Key words: Scale adaptive simulation (SAS) turbulence model, bluff body, mean and fluctuating properties, anisotropic turbulence,computational costs

Introduction

Study of flow over bluff bodies is important due to presence in many industries such as buildings and bridges, towers and chimneys, aircrafts, cars and submarines. Aviation and automobile industries always have a passion of drag reduction in order to reducing fuel consumption. In chimneys and buildings, vortex shedding phenomenon plays an important role in the design stage. Fluctuating forces of vortex street which are transverse to the fluid flow may cause resonance leading to the destruction of infrastructures in some cases. Most of these industrial and municipal structures could be studied as simplified square or circular bluff bodies. In recent decades, considerable experimental and numerical studies were conducted to determine characteristics associated with the flow past circular bluff bodies[1]. Fewer works conducted on square cylinders showed that the wake region of flow is wider leading to the Strouhal number being slightly lower than that in circular cylinders[2]. Furthermore,for circular cylinders there is no specified location for separating of the flow, whereas for square cylinders separation points are fixed at the leading edges and upstream corners, this in turn leads to difference in dynamic behavior of the characteristics of the flow field for square cylinders.

Durao et al.[3]performed an experimental study to determine the nature of turbulent flow around a 2-D square cylinder at a Reynolds number of 14 000 using the laser Doppler velocimetry (LDV) technique. They obtained valuable information about Reynolds stresses components in the wake region behind the cylinder and showed that turbulent oscillations allocate about 40 percent of total energy due to high velocity fluctuations.

Saha et al.[4]carried out an experiment to measure two-components of velocity in the wake of a square cylinder using a hot wire anemometer at Reynolds numbers of 8 700 and 17 625. They concluded that profiles of turbulent shear stress are similar to the kinetic energy profiles. They also showed that energy transfers from the mean flow to the streamwise fluctuating velocity in the wake region behind the cylinder.

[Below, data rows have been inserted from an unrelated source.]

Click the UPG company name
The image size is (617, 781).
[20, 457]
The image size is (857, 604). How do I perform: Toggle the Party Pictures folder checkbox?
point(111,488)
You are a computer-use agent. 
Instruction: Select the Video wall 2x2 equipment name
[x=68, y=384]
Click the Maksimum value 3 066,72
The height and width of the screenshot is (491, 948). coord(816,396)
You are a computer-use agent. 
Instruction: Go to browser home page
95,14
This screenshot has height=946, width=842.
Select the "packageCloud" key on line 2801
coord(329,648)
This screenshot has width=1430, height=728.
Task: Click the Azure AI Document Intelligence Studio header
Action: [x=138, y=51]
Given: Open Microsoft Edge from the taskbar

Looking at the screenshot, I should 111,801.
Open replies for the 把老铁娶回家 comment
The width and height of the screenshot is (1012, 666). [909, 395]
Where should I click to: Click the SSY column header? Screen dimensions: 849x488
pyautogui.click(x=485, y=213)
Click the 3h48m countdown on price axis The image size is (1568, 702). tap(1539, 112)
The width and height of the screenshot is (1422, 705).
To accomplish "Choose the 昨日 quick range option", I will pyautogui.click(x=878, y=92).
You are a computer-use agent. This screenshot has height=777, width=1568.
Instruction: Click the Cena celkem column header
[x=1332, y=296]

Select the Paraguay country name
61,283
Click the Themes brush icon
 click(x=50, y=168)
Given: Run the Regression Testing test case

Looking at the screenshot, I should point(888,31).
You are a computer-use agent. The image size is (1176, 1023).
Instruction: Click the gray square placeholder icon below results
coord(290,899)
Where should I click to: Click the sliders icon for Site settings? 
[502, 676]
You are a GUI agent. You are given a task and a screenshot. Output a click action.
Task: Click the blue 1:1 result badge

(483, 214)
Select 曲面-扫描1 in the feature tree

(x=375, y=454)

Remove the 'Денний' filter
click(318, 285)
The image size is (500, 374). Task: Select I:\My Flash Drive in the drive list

Using the two-component LDV technique, Lyn et al.[5]have analyzed the characteristics of flow around a square cylinder at a Reynolds number of 21 400. They showed that turbulent length scales and Reynolds stresses are larger than that in circular cylinders and demonstrated that Reynolds stresses are higher in the regions of peak vorticity. They also reported valuable data including time-averaged profiles of mean and instantaneous components of the velocity related to both of the longitudinal and lateral directions as well as global parameters such as the Strouhal number,vortex shedding frequency and drag coefficient. This experimental campaign has received many attentions for validation of several numerical studies because of the number and accuracy of the dataset.

So far, most numerical studies on the Lyn et al.experiment have focused on the Reynolds-averaged Navier-Stokes (RANS) and large eddy simulation(LES) approaches[7-11]. RANS approach is the backbone of CFD simulation with affordable computational cost to model almost all scales of turbulence from micro scales to industrial geometries for which mean quantities are mostly interested. However,RANS techniques are less accurate for flows that contain large separation regions like the wake zone behind bluff bodies. For instance, RANS techniques tend to overestimate recirculation length which is largely affected by high frequency turbulent eddies. It is believed that this behavior is rooted in the nature of the time averaging procedure of the RANS approach.

Direct numerical solution (DNS) is another numerical approach which resolves directly all of the turbulent length scales down to the Kolmogrov length scale. In order to consider details of all fine scales,DNS requires very fine grid, even for low-Reynolds flows in simple geometries. Very recently, Trias et al.[6]have studied turbulent flow around the square cylinder of Lyn et al.[5]using the DNS approach. In general, mean and rms velocity and Reynolds stress profiles as well as drag coefficient and Strouhal number were in a good agreement with experimental data. However, similar to most LES studies, streamwise velocity profile has been overestimated by DNS.They also investigated vortical structures like the von Kármán vortex shedding and the Kelvin-Helmholtz instability which have been produced in the wake region and at the leading edge of bluff body, respectively.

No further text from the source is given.